Python tool for archiving web pages through Internet Archive Wayback Machine
It's recommended to use tools like pipx to install this command-line tool.
pipx install wayback-machine-saver
Save URLs from the input file to Internet Archive - Wayback Machine
wayback-machine-saver save-pages FILENAME
- FILENAME: filename to the file that consists of URLs to save
e.g.,
https://example.com
https://another-example.com
- --deliminator TEXT [default: "\n"]
- --error-log-filename TEXT [default: save-pages-error-log-"timestamp".csv]

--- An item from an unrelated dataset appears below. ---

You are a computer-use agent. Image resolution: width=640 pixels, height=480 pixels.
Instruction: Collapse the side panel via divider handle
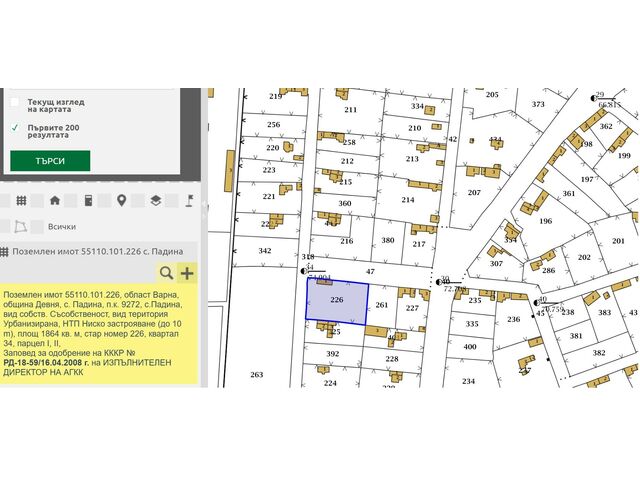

After the URLs have been saved, Internet Archive - Wayback Machine will snap-shot the page to their database and create a timestamp. You can access the latest one through http://web.archive.org/web/[Your URL]
and it will be redirected to http://web.archive.org/web/[timestamp]/[Your URL]
. This command is used to get the redirected URLs.
wayback-machine-saver get-latest-archive-urls FILENAME
- FILENAME: filename to the file that consists of URLs to retrieved
e.g.,
https://example.com
https://another-example.com
- --deliminator TEXT [default: "\n"]
- --output-filename TEXT [default: retrieved-urls-"timestamp".csv]]
- --error-log-filename TEXT [default: get-url-error-log-"timestamp".csv]
Wayback Machine Saves supports configurating through environment variable. You can run export VARIABLE=VALUE
before running the script to change the behavior.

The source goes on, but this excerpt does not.